Ilyas received a Government of Ontario Early Researcher Award in 2008, a provincial program that funds new leading researchers at publicly funded Ontario universities to build a research team. He was named an IBM Canada Advanced Studies Fellow from 2006 to 2010.

Ilyas held a Cheriton Faculty Fellowship at the David R. Cheriton School of Computer Science from 2013 to 2016 and he received the Google Faculty Award in 2014.

He was named an ACM Distinguished Member in 2014, and an ACM Fellow in 2020 for his contributions to data cleaning and data integration.
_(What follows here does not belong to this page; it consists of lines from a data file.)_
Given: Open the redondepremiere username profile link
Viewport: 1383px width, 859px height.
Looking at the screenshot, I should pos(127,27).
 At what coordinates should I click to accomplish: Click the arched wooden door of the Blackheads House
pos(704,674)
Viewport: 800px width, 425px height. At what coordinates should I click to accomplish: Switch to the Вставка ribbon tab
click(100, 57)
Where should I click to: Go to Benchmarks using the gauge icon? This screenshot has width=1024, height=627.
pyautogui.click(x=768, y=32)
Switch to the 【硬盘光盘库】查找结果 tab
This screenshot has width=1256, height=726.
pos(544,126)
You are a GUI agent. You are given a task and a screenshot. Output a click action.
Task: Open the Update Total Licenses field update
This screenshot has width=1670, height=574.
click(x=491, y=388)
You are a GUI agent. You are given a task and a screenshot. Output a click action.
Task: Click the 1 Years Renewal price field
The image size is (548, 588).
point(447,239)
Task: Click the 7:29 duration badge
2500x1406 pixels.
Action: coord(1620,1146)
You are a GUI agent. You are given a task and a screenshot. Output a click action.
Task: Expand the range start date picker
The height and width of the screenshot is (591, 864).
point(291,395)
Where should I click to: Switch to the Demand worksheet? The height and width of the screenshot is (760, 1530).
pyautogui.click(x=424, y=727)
He was also named IEEE Fellow in 2022 for his contributions in data cleaning, data integration and rank-aware query processing and a Fellow of the Royal Society of Canada in 2024. In 2024, he also received the 2024 C.C. Gotlieb Computer Award from IEEE Canada in recognition of his contributions to building large-scale machine learning systems for data integration, data cleaning, and knowledge construction.

Since 2018, Ilyas has held the Thomson Reuters-NSERC Industrial Research Chair in Data Cleaning. In 2020, he was named a faculty affiliate at the Vector Institute.

Service

Ilyas was elected a member of Board of Trustees of the Very Large Data Bases Endowment in 2016 and the Vice Chair of the ACM Special Interest Group on Data Management (SIGMOD) in 2017.